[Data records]
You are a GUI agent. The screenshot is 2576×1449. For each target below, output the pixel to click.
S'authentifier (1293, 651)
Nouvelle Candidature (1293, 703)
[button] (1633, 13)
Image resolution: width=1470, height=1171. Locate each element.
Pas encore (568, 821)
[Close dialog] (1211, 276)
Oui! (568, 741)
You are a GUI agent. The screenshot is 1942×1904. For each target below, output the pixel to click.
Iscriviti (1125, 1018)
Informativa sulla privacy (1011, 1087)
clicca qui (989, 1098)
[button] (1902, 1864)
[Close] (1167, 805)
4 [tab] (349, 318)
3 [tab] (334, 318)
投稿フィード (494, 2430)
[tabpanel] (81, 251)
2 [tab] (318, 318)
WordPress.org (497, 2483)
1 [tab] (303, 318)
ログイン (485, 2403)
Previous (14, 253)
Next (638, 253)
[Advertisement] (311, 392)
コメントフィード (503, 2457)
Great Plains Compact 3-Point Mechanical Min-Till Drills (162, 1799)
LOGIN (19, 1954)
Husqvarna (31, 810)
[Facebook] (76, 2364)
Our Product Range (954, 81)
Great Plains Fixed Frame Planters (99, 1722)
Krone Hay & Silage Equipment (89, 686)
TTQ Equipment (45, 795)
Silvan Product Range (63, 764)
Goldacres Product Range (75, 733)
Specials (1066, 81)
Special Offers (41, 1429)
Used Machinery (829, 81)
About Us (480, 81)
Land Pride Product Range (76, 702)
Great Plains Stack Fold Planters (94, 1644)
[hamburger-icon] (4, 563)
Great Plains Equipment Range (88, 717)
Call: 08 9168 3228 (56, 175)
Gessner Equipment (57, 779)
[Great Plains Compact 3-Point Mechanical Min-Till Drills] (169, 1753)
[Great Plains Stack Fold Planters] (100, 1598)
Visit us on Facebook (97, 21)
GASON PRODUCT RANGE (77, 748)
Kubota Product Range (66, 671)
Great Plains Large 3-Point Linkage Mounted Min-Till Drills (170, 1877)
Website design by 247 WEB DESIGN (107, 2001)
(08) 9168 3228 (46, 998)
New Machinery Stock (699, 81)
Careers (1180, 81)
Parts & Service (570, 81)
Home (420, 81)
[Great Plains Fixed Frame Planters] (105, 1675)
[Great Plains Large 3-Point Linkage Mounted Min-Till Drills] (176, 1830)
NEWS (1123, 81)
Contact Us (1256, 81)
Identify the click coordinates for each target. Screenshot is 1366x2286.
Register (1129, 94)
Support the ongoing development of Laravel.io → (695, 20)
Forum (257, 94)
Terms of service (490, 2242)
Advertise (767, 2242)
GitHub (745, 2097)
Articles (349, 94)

BRIEF -> The answer must be every line from the records above that contains "target".

OUTPUT BELOW ->
You are a GUI agent. The screenshot is 2576×1449. For each target below, output the pixel to click.
You are a GUI agent. The screenshot is 1942×1904. For each target below, output the pixel to click.
Identify the click coordinates for each target. Screenshot is 1366x2286.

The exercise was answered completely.